- _Exercise requirements_
Further down are entries; set down exactly and only the lines from the one with "Surgeon Removed Liver" up to and including the one with "1 Corinthians (80, 314)", dropping each picture.

[Stored data entries]
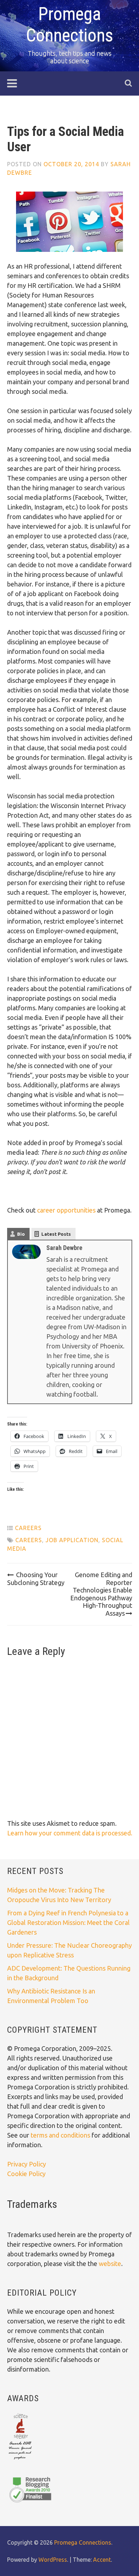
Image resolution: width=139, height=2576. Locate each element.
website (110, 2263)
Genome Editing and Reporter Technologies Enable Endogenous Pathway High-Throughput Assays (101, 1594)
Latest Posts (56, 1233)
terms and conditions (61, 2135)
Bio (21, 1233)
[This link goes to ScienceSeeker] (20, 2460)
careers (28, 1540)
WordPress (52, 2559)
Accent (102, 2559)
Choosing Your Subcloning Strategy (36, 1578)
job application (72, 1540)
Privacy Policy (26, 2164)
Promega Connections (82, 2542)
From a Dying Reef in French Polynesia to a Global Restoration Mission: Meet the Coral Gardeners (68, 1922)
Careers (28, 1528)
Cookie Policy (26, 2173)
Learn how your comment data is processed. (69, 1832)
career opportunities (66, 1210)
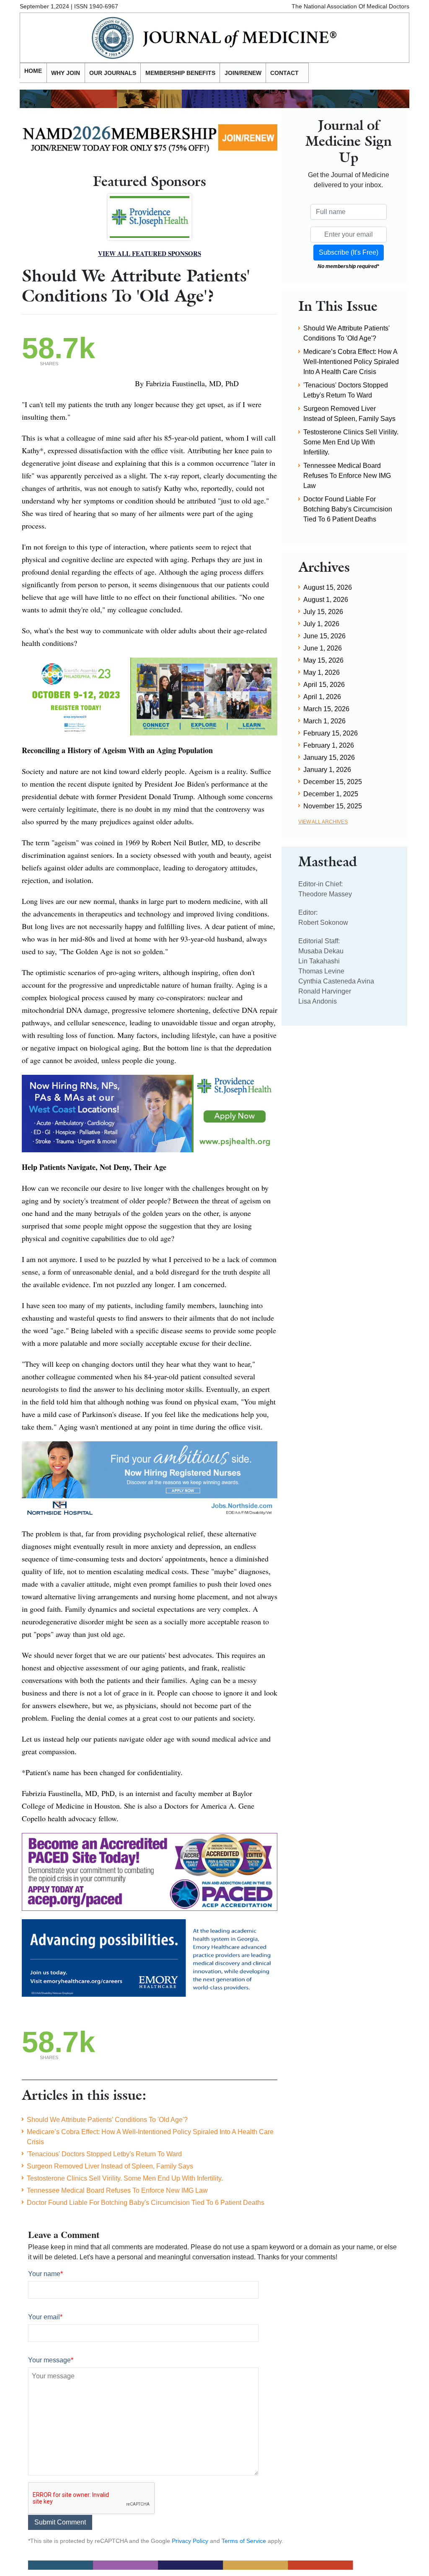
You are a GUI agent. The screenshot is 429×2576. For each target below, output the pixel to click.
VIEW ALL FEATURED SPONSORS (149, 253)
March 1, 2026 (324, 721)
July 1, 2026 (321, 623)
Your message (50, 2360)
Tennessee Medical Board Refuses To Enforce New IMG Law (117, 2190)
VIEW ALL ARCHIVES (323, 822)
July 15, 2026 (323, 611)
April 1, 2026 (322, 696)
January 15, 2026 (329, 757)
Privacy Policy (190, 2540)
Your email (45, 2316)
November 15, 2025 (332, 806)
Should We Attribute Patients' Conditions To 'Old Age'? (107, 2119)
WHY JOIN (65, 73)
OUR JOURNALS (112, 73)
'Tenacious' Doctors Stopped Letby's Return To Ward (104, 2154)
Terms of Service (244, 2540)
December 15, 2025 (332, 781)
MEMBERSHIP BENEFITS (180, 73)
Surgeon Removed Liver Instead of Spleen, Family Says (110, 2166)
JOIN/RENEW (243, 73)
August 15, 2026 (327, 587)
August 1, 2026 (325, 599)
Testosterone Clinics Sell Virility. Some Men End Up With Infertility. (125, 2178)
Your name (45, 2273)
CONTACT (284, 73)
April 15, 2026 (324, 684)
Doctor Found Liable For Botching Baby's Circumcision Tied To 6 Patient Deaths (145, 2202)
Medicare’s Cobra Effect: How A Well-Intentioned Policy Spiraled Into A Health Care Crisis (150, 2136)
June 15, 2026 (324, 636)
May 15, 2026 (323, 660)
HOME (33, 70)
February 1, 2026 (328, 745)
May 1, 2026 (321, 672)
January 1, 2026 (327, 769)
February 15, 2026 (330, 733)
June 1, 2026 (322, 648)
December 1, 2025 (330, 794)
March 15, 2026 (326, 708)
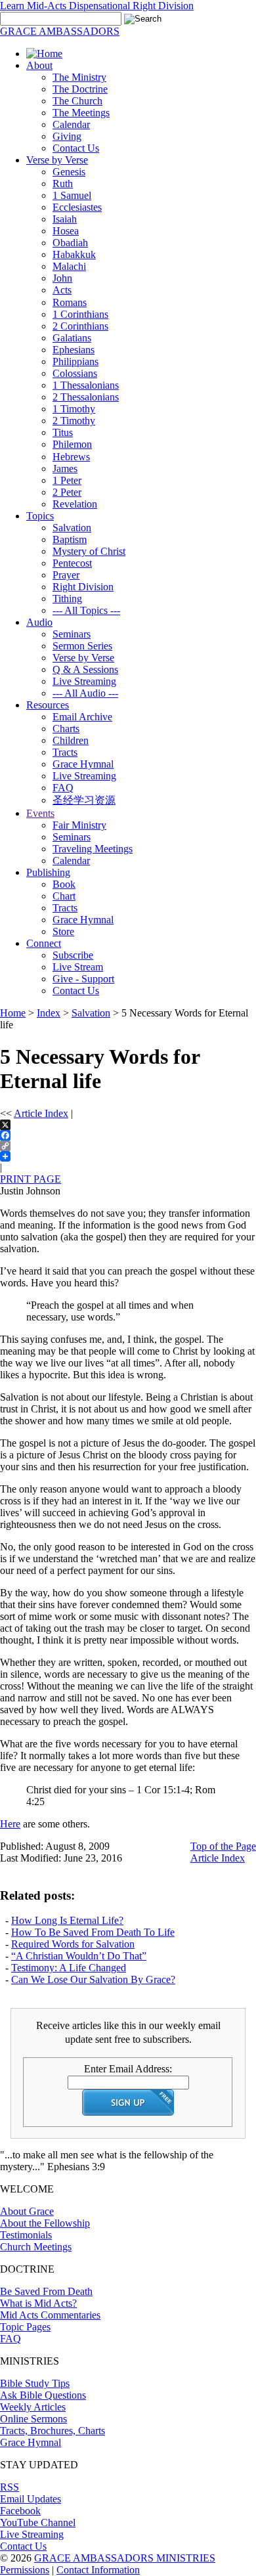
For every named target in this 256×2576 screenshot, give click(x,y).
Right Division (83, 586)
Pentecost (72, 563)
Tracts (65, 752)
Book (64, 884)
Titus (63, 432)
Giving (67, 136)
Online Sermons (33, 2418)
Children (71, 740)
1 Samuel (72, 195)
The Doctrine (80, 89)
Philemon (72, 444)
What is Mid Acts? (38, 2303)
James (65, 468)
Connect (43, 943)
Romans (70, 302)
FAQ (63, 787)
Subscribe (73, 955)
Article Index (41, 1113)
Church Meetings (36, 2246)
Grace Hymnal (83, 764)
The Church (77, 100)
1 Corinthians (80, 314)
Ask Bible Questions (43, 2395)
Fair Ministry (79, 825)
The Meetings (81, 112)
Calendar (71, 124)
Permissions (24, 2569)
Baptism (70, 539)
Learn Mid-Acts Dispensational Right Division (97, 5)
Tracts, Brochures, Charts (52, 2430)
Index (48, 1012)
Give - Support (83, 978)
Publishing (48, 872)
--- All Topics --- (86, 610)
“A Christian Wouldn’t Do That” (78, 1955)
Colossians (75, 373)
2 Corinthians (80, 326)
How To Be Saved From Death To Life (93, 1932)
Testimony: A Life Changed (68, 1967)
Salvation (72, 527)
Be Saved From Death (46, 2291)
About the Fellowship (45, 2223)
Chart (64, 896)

- _Solution to the problem_
Surgeon Removed Liver Instead of Spleen, Family Says (110, 2166)
JOIN/RENEW (243, 73)
August 15, 2026 (327, 587)
August 1, 2026 (325, 599)
Testosterone Clinics Sell Virility. Some Men End Up With Infertility. (125, 2178)
Your name (45, 2273)
CONTACT (284, 73)
April 15, 2026 (324, 684)
Doctor Found Liable For Botching Baby's Circumcision Tied To 6 Patient Deaths (145, 2202)
Medicare’s Cobra Effect: How A Well-Intentioned Policy Spiraled Into A Health Care Crisis (150, 2136)
June 15, 2026 (324, 636)
May 15, 2026 (323, 660)
HOME (33, 70)
February 1, 2026 (328, 745)
May 1, 2026 (321, 672)
January 1, 2026 (327, 769)
February 15, 2026 (330, 733)
June 1, 2026 (322, 648)
December 1, 2025 (330, 794)
March 15, 2026 (326, 708)
For every named target in this 256×2576 screenshot, give click(x,y).
Right Division (83, 586)
Pentecost (72, 563)
Tracts (65, 752)
Book (64, 884)
Titus (63, 432)
Giving (67, 136)
Online Sermons (33, 2418)
Children (71, 740)
1 Samuel (72, 195)
The Doctrine (80, 89)
Philemon (72, 444)
What is Mid Acts? (38, 2303)
James (65, 468)
Connect (43, 943)
Romans (70, 302)
FAQ (63, 787)
Subscribe (73, 955)
Article Index (41, 1113)
Church Meetings (36, 2246)
Grace Hymnal (83, 764)
The Church (77, 100)
1 Corinthians (80, 314)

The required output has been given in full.